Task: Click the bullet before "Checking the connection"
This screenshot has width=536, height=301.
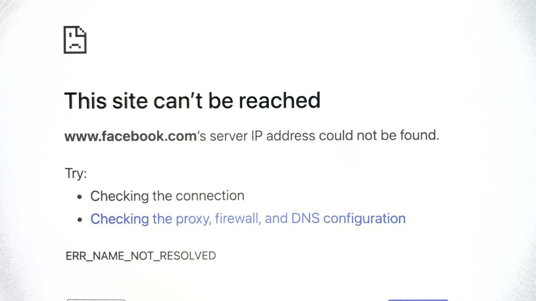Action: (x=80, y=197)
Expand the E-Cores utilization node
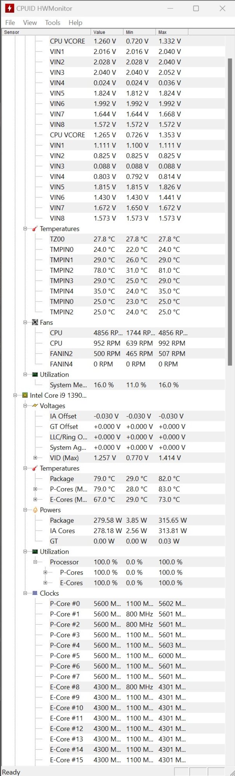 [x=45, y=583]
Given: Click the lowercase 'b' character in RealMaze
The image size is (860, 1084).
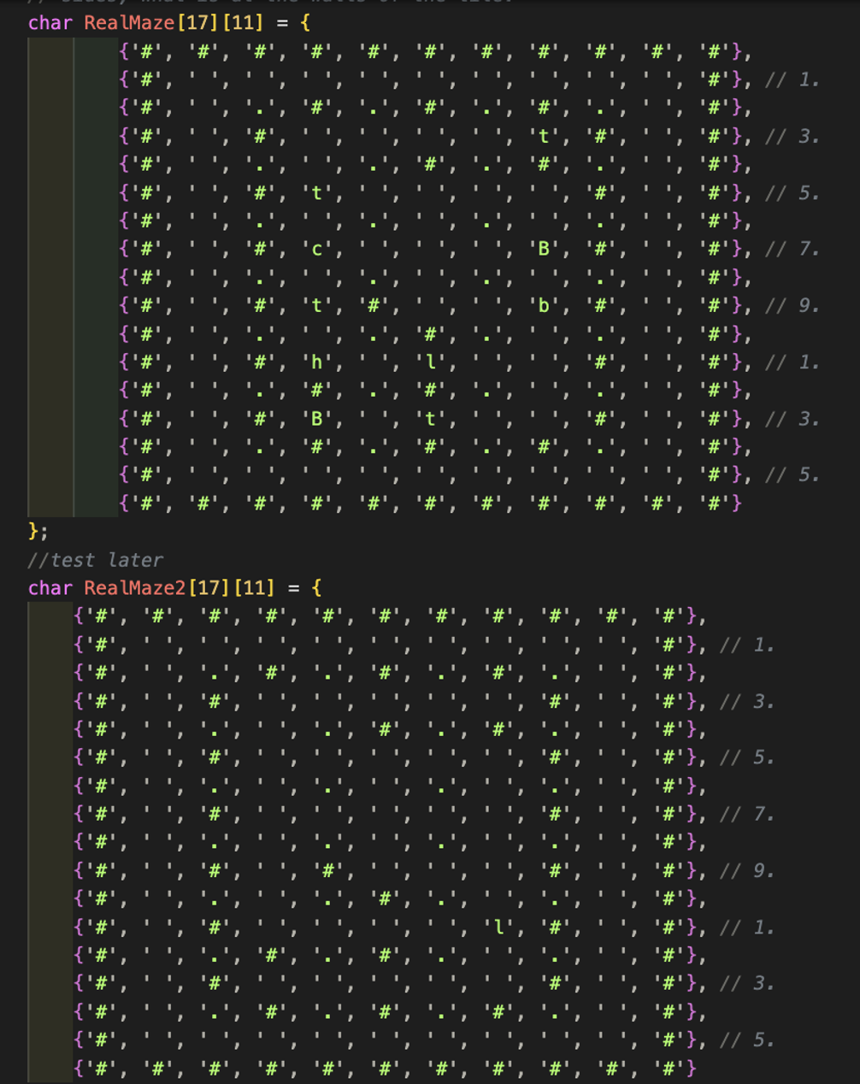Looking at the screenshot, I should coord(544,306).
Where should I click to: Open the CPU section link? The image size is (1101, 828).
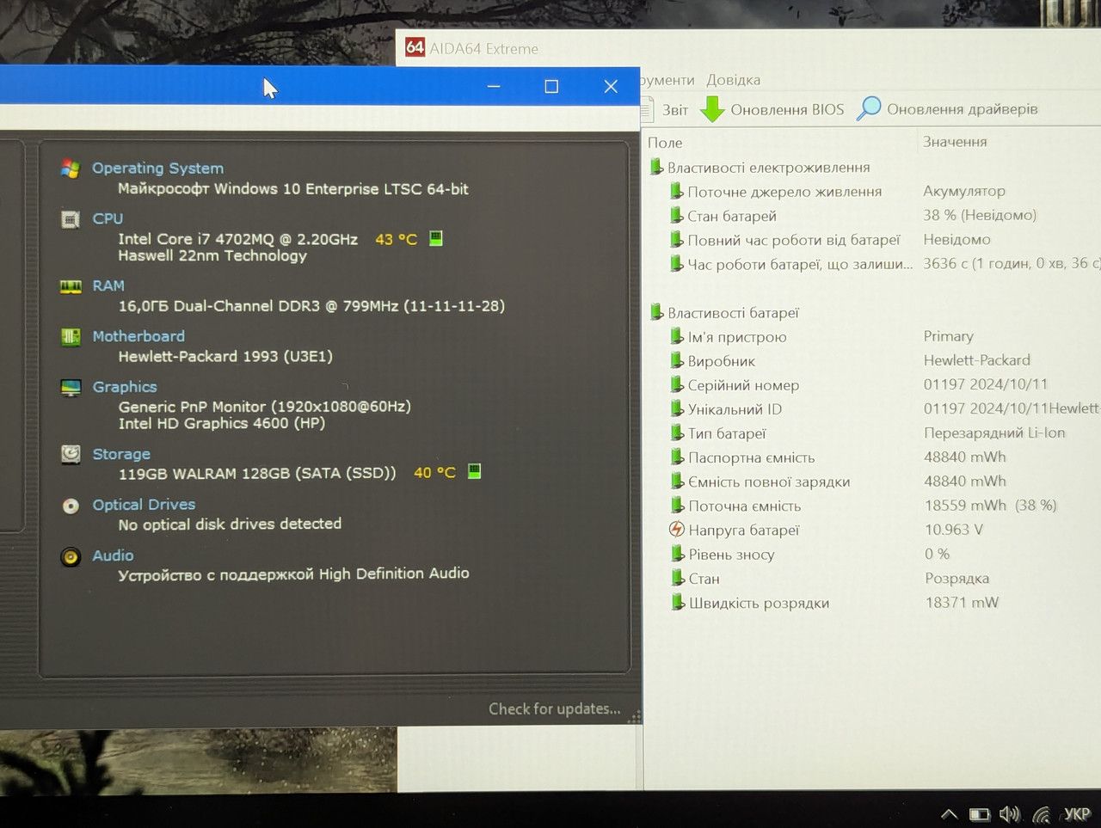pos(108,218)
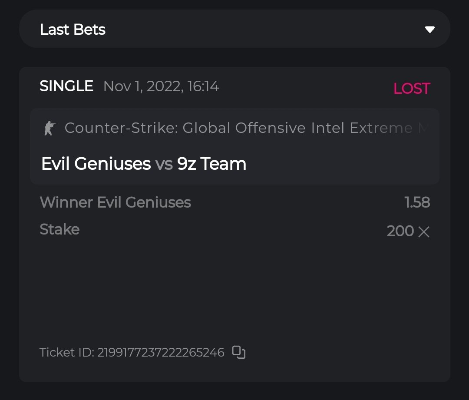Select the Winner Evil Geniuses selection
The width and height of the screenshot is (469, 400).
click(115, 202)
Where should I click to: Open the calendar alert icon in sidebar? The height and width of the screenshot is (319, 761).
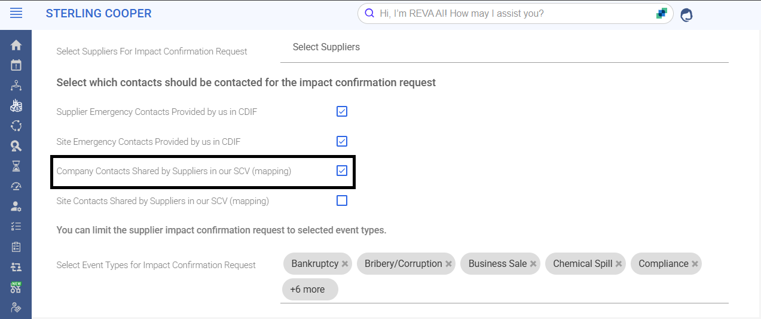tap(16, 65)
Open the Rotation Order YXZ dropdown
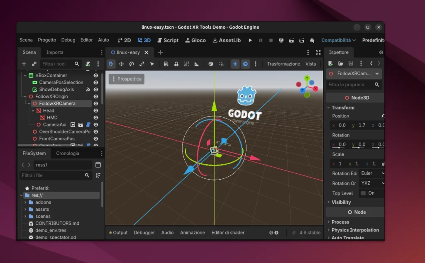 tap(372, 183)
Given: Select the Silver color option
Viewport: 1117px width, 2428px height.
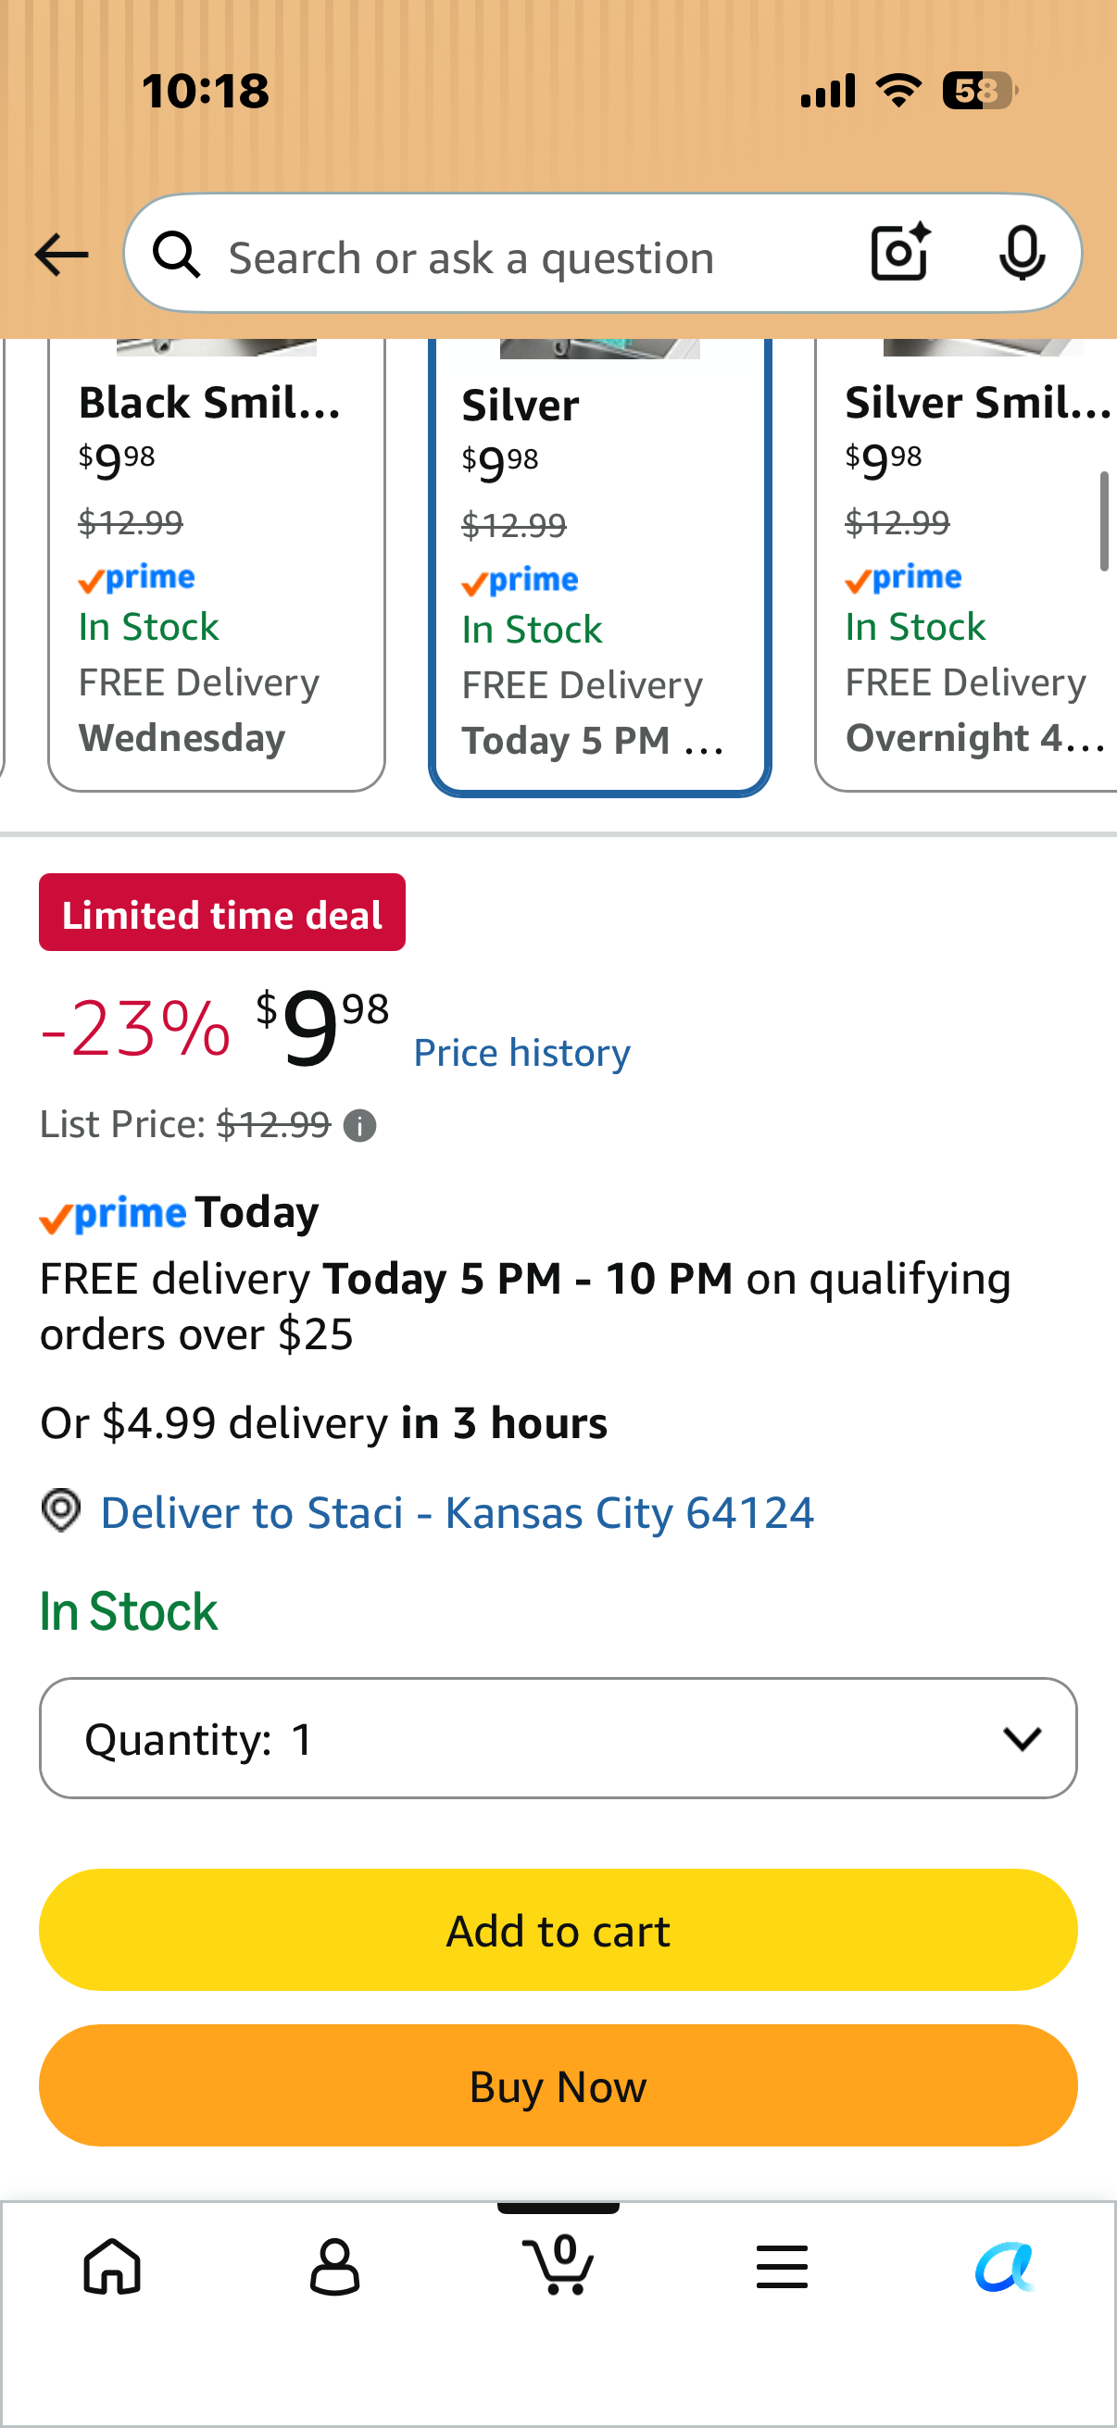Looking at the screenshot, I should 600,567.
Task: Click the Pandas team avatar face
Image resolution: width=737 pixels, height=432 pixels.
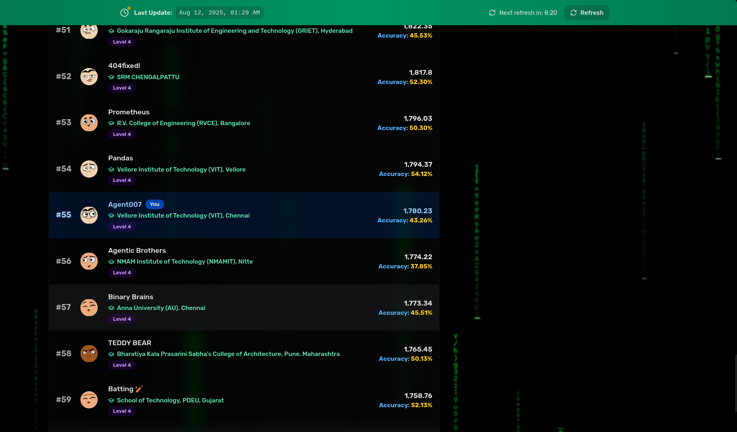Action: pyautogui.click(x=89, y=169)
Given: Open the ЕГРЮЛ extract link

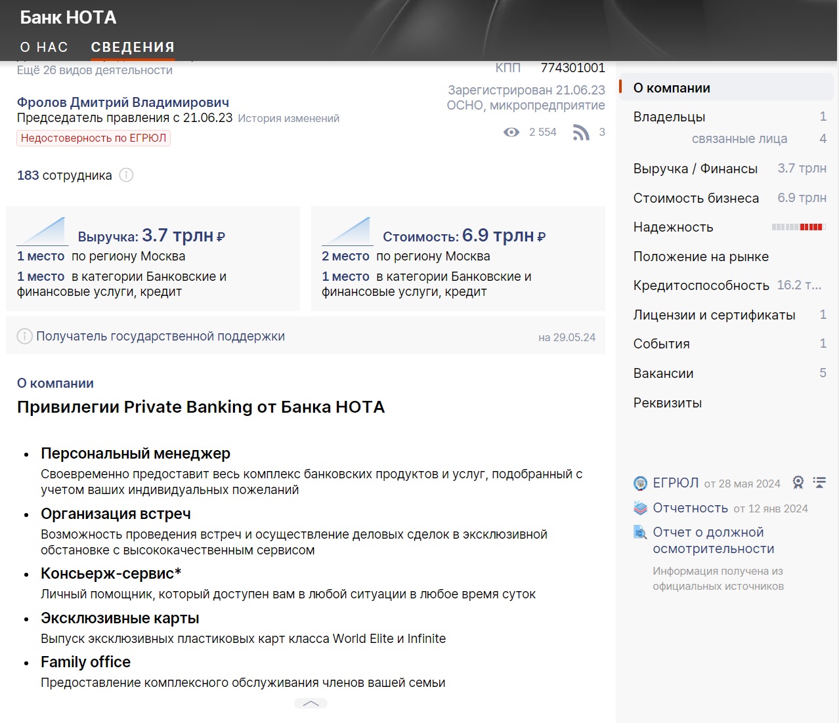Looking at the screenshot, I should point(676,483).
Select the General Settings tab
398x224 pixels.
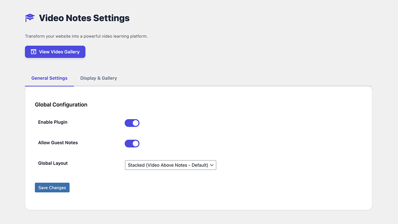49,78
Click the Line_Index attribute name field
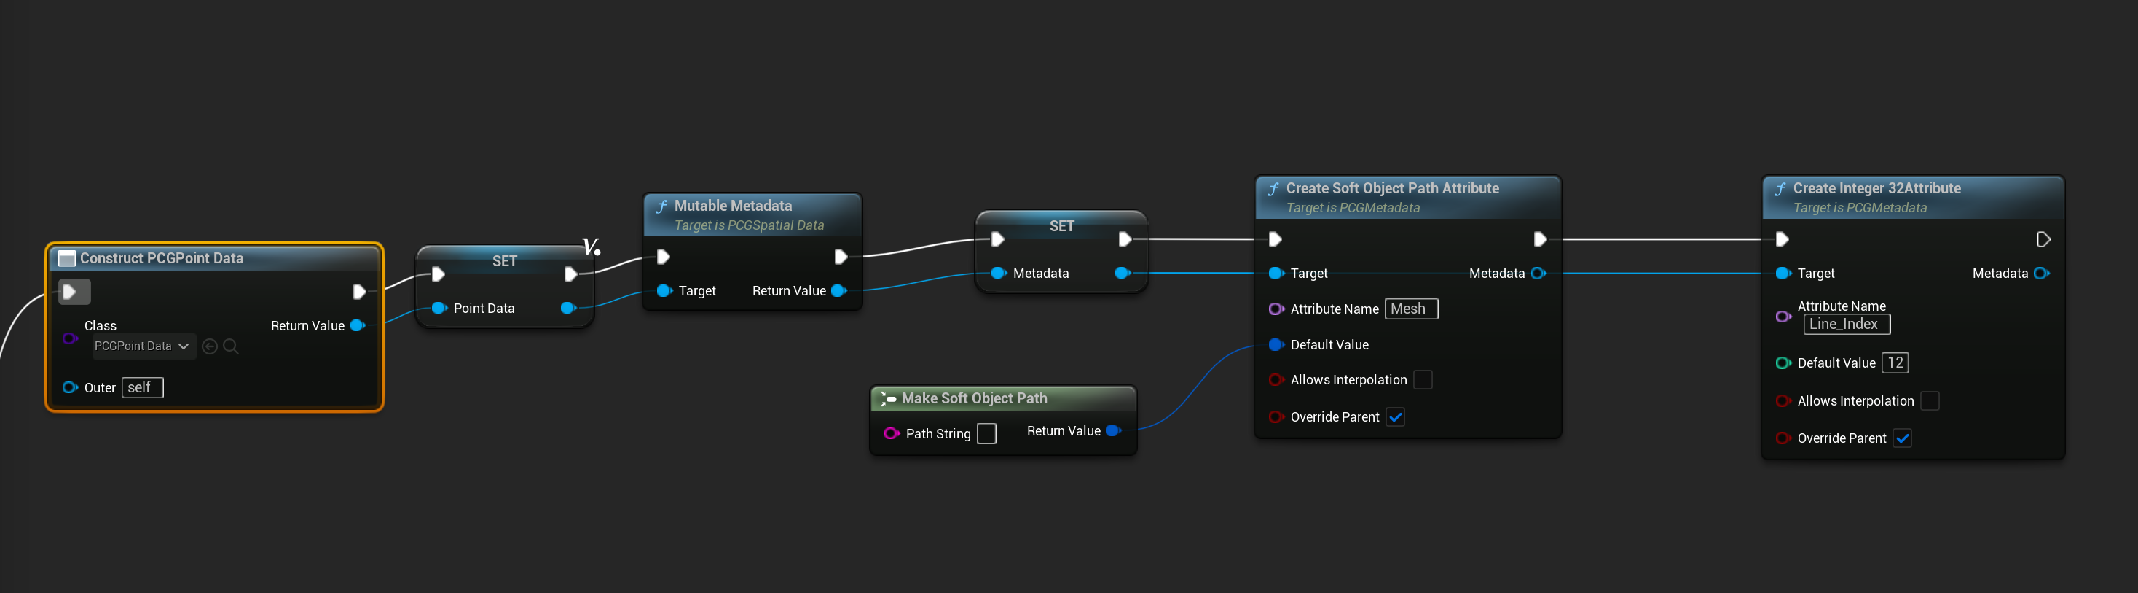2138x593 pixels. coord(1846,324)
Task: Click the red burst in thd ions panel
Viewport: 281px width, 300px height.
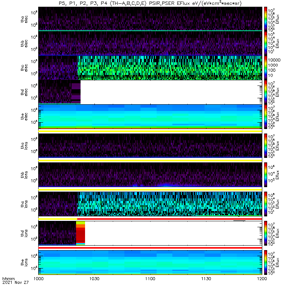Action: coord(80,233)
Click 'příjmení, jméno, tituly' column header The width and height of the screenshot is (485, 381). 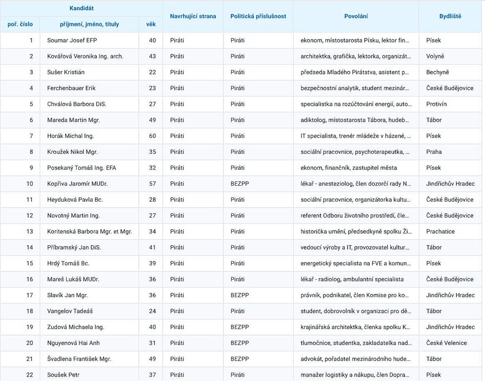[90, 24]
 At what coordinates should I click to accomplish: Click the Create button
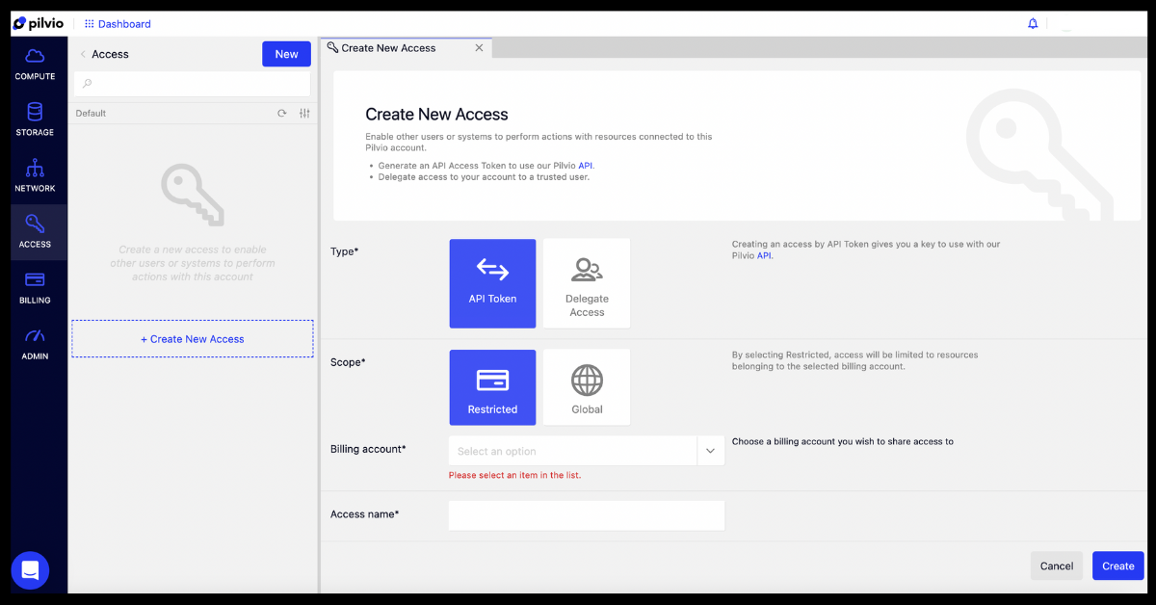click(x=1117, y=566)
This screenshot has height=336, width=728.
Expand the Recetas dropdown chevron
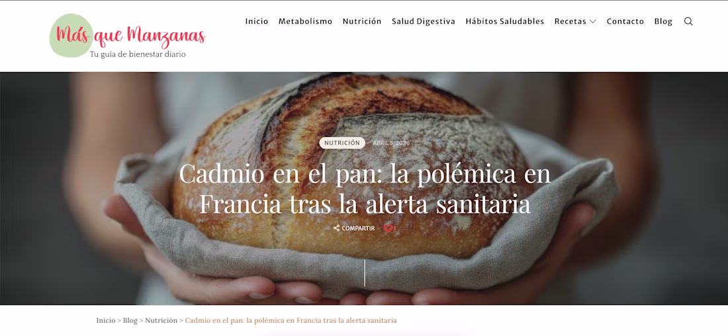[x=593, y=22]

§ Task directions
Extract the run of lines beginning with the line that holds "At what coordinates" and ending at the last line of the data, inclusive. Exclude any pictures from the copy.

§ Exercise response
 At what coordinates should I click to accomplish: Click the Create button
click(x=1117, y=566)
This screenshot has height=336, width=728.
Expand the Recetas dropdown chevron
[x=593, y=22]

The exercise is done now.